I got a little taste of what it is like to be in our students’ shoes last week in preparation for the Turkey Bazaar. Little did I know that in the fine print for the job description of Chief Administrative Officer at Sacred Heart is the title of Turnip Picker. Tasked with the work, I got milk crates from the kitchen, spades from convent, muck boots from the garage and trucked ten of the Seniors out to Ebel’s farm for the adventure. After googling the difference between turnips and radishes, and a brave taste test, we dug into the fun.
In reflecting on the day, and everything that had to get done, I had a bit of a realization: not one of those kids complained or even balked at going out into a field and picking turnips. Some of those seniors were girls on the volleyball team. Earlier that morning they had practice. In classes they took notes, tests, pulled turnips, hauled roasters, set up tables and went back to class as a matter of fact. Later at the pep rally they played in the band, performed with the dance team, jumped through hoops, and laughed and smiled through it all. And this was all the day before going to play in the District Championship volleyball game.That speaks to a deep level of dedication and a high expectation of participation that I have not encountered in another school. And so I had to ask myself: where did these kids learn all of this? The simple answer is: their parents, grandparents, teachers, and community.

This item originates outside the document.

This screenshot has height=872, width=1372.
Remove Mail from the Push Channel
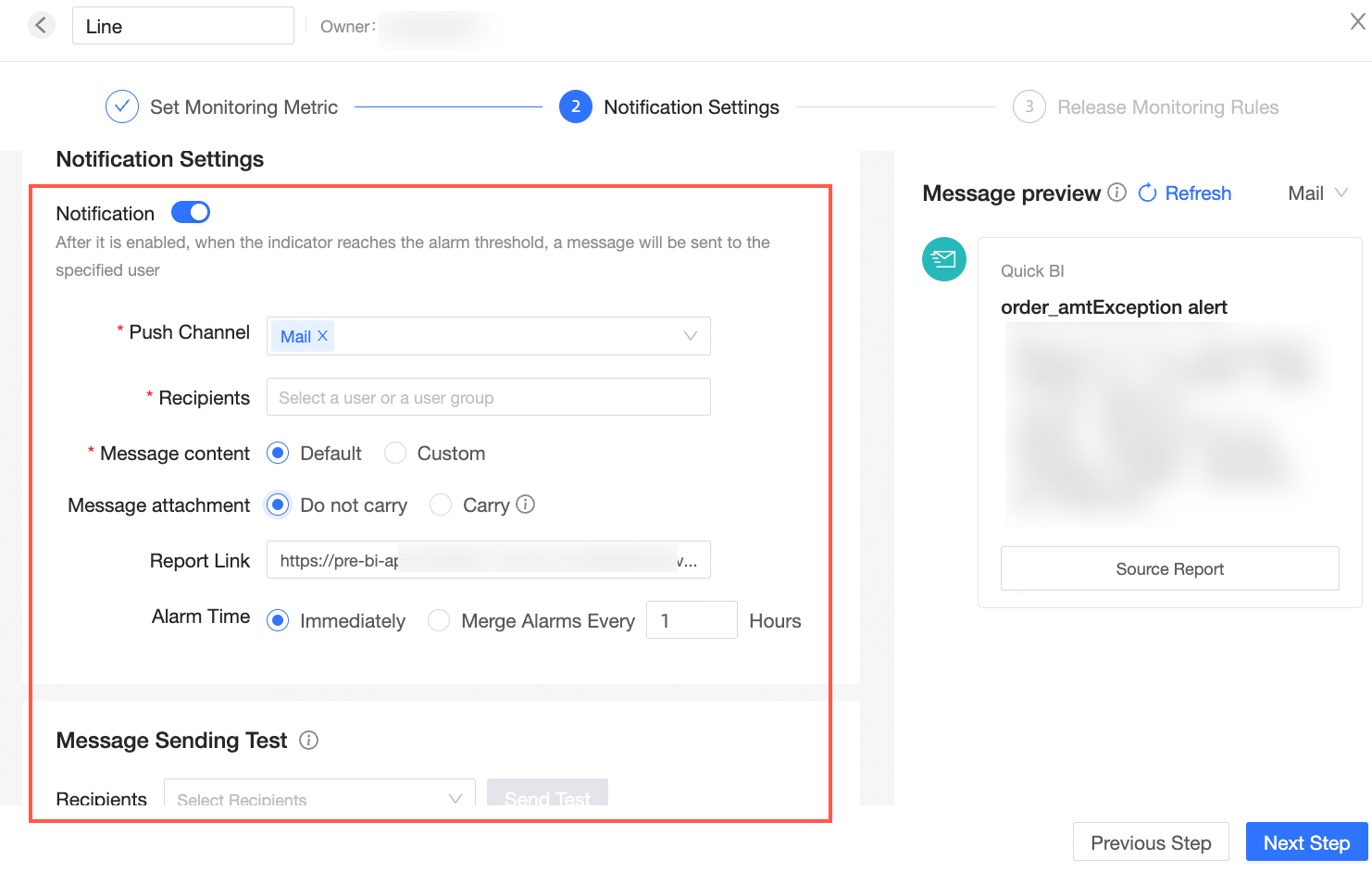[322, 336]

Those are the intangible values that you cannot find on a budget, or a pay scale, or in test scores. They don’t come by way of a trophy, but are revealed in the hard work that it takes to get to that game. As we are creating lesson plans, putting dinner on the table, working in committees and implementing our strategic plan, this is a good thing to keep in mind. That our dollar for dollar investment, and with everything we sacrifice, we are providing an exceptional opportunity for our children to encounter and engage in lifelong virtues that don’t just help them be successful in this life, but to win the victory of life eternal in Christ.This is what we celebrate every Sunday in the Mass, and animates every aspect of our lives in a Catholic School. The Eucharist, is literally our “Thanksgiving”, and when we bring our joys and victories, struggles and sufferings before the Lord in prayer, we give Him the ability to bless and multiply the graces bestowed on our families, parishes, and community.
As you spend time with loved ones over your Thanksgiving dinner, join me in giving thanks to God for the gifts that we have received and share in this wonderful endeavor. Know that I will be praying for you all, and that I am grateful that Providence has placed you in my life. The Turkey Bazaar was a little foretaste of Thanksgiving; Thanksgiving is a foretaste of the banquet of Heaven – and for me that will now be with a little touch of turnip.